Le 3 février 1900, le journaliste du Soleil, à Québec, est fort heureux d’avoir assisté à ce qu’il appelle «Une brillante mascarade au Quebec Skating Rink ».
Il était réellement joli et agréable à la fois d’assister hier soir à la grande mascarade donnée au Quebec Skating Rink. C’était, comme on sait, le carnaval annuel avec costumes et qui est toujours à Québec l’événement social de la saison. À l’heure fixée plus de 300 patineurs filles et garçons portant de jolis costumes, les uns riches, les autres originaux, s’élancèrent sur le miroir glacé au grand enthousiasme des nombreux spectateurs.
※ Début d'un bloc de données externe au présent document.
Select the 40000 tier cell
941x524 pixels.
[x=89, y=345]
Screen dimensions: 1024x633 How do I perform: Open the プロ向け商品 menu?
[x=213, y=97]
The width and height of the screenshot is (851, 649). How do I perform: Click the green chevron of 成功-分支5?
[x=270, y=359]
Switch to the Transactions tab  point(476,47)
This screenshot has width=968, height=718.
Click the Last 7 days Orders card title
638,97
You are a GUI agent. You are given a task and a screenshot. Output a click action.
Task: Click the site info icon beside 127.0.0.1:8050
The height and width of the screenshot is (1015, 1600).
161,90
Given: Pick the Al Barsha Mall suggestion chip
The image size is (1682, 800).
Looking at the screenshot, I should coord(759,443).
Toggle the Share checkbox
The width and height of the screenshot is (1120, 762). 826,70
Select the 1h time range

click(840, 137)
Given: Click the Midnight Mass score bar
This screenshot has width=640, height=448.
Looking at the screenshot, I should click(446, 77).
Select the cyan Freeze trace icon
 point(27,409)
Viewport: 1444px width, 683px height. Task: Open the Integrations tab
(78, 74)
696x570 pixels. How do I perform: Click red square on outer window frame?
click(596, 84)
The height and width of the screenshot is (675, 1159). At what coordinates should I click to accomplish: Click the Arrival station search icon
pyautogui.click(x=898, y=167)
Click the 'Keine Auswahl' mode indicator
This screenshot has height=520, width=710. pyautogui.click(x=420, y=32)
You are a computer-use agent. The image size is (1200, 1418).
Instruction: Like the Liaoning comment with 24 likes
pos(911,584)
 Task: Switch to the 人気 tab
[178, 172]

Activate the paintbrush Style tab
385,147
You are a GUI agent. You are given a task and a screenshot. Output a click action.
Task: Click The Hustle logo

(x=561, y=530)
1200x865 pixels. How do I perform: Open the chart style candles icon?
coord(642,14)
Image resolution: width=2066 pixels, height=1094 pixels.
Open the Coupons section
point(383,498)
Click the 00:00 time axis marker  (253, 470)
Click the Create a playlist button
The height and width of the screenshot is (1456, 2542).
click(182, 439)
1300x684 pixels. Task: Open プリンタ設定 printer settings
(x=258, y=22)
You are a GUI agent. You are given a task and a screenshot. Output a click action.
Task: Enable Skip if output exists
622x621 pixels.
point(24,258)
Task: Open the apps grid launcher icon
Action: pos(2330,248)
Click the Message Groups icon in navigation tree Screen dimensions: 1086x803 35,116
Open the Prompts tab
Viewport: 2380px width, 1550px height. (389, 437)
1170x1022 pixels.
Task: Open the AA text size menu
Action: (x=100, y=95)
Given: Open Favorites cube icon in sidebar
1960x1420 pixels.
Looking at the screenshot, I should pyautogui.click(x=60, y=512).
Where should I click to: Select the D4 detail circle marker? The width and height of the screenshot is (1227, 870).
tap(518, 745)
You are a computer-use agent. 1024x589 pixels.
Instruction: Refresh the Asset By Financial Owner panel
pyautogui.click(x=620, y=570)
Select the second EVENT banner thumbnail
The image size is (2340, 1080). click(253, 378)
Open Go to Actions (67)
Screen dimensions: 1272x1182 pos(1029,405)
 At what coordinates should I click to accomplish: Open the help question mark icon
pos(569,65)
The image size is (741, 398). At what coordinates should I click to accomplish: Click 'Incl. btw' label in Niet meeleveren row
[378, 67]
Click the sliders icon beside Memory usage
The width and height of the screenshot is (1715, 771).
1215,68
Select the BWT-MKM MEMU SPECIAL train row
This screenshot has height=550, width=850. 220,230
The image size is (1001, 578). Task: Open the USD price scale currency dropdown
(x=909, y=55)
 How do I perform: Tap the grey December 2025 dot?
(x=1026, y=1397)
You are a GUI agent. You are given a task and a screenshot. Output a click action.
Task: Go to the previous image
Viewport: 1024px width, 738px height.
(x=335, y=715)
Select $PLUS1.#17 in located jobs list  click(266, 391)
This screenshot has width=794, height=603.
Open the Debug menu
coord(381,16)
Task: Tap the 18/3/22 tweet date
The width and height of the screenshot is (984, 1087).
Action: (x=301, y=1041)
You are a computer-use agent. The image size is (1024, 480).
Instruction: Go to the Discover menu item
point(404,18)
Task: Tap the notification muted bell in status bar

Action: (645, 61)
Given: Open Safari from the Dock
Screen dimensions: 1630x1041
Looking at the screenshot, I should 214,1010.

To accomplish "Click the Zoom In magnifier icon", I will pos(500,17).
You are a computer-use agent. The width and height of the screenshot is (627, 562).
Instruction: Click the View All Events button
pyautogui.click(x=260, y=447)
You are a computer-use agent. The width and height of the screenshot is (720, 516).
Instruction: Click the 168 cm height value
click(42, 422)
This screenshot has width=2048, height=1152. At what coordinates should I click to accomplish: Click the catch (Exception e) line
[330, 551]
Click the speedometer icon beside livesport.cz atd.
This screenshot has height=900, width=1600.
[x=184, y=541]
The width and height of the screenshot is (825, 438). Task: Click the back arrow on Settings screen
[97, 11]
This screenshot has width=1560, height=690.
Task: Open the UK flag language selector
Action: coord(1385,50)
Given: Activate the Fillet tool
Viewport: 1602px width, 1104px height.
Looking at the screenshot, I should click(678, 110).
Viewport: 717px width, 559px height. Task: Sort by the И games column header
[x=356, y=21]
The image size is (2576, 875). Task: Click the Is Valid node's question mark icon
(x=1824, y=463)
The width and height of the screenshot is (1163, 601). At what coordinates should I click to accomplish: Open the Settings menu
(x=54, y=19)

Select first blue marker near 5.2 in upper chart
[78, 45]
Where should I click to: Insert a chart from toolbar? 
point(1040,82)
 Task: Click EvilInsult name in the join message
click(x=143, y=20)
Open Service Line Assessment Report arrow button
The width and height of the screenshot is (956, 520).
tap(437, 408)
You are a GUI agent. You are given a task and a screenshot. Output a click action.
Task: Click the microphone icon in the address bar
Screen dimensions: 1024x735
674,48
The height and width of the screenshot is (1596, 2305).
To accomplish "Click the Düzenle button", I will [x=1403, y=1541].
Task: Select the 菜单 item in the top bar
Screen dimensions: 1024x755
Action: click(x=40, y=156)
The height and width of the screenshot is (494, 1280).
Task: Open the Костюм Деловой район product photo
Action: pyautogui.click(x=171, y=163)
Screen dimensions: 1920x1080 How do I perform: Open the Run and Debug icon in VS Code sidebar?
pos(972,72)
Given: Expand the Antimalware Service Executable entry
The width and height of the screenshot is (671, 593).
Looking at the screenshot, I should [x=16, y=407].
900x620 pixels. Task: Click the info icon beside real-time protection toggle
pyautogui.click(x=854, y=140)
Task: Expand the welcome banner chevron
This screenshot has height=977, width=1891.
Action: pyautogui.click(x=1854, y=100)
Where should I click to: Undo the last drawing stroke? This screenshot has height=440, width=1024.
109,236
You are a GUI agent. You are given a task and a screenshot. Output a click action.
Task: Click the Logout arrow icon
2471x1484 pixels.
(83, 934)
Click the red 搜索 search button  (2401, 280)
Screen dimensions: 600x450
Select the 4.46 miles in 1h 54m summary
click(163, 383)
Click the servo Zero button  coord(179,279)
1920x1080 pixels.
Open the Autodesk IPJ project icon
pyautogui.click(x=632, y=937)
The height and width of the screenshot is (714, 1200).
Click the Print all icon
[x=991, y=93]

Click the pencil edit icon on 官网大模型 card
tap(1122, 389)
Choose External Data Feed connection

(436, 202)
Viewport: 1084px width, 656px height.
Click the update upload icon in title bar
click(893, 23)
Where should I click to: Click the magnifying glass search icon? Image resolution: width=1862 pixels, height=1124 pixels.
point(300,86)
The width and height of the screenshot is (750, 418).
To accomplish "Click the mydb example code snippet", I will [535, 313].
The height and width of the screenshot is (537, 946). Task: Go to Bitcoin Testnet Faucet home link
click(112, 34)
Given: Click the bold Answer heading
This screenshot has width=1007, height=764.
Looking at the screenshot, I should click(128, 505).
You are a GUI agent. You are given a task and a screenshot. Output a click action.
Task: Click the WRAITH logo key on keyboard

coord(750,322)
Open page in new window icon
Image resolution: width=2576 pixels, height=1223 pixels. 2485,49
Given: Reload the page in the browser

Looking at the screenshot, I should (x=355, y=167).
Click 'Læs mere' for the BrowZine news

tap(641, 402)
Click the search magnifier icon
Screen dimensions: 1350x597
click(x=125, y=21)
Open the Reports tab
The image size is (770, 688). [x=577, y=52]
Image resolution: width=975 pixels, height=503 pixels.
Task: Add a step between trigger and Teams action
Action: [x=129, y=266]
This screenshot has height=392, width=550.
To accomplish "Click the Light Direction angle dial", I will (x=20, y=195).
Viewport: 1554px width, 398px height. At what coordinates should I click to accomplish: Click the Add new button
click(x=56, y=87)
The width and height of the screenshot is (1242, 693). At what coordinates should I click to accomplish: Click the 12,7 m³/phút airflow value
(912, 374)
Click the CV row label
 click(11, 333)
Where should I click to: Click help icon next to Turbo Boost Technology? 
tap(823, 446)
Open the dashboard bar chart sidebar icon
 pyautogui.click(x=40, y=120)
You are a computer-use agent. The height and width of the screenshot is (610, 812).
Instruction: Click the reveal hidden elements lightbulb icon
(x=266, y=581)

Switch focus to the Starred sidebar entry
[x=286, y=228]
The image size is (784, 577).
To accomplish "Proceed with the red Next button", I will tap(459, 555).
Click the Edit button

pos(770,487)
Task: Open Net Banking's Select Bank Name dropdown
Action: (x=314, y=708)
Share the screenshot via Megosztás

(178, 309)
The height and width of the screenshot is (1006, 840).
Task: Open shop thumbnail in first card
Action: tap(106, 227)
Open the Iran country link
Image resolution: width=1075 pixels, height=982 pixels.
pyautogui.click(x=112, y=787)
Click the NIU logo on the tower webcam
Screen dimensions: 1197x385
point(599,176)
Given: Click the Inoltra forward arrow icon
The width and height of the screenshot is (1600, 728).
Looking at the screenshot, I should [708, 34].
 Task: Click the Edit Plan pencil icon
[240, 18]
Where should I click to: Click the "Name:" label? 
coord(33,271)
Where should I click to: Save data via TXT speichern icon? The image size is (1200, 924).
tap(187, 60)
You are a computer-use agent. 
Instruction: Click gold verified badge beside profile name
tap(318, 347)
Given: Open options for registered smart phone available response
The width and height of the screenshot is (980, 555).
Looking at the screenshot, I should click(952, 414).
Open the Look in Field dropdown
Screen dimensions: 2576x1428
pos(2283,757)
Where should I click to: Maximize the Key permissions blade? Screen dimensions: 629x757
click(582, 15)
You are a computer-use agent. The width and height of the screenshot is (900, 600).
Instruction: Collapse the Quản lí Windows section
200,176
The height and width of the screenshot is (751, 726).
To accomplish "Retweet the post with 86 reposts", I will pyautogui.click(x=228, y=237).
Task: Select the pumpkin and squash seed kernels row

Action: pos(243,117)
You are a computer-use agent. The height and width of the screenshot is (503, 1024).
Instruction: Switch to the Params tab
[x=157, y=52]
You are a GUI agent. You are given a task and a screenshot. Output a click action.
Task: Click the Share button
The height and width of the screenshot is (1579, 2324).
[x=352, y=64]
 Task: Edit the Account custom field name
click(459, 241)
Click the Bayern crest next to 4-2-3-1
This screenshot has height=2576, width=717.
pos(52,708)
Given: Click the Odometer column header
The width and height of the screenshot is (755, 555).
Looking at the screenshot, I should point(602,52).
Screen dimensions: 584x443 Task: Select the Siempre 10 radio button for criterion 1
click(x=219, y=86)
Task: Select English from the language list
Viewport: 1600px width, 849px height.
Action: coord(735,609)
Pendant que les élégants et habiles patineurs et patineuses, devant nous, exécutaient des méandres capricieux sur la glace, l’on pouvait voir défiler des personnages de plusieurs siècles. Ainsi l’on voyait des gentilshommes de la Cour de Louis XIV coudoyant des négresses de la plus belle ébène, pour la forme seulement. Puis il y avait les bouffons dont les costumes originaux, les figures comiques faisaient rire aux larmes. Il y avait aussi jusqu’à un Mephistoteles, on aurait juré que c’était le fameux Morrisson.
On a beaucoup remarqué certains costumes représentant pour ainsi dire le sentiment ultra britannique. De jolies filles portaient le costume d’ambulancière avec la croix rouge. Nous pouvons ajouter que ces bonnes ambulancières étaient aussi nombreuses que les fleurs au mois de mai, mais celles qui portaient l’habit de rigueur du Sud africain, c’est-à-dire le Khaki, recevaient la plus grande attention.
Il faut comprendre que les journaux sont alors pleins de nouvelles provenant de la guerre que mène l’Angleterre contre les pauvres Boers d’Afrique du sud, et que des soldats canadiens et québécois y sont, pour se battre pour l’Angleterre, et, à vrai dire, de grands capitalistes anglais, propriétaires de riches mines de là-bas. Nous y reviendrons. J’ai une bien belle lettre d’un jeune Franco-Américain, Victor Gagné, de Lewiston, Maine, à sa mère, qui est allé se battre avec les Boers. Un son de cloche bien différent de tout le discours que la presse d’alors sert aux populations.
Vous savez, il est arrivé aussi qu’à l’occasion, des personnes se costument comme pour une mascarade, se rendant patiner sur le pont de glace devant Québec. Cette image provient de la Bibliothèque et Archives nationales du Québec à Québec, Collection initiale, Patinage sur le Saint-Laurent devant Québec, cote GH971 – 103. Allez, admettez que, vous aussi, vous vous seriez laissé tenter. Moi ? Absolument.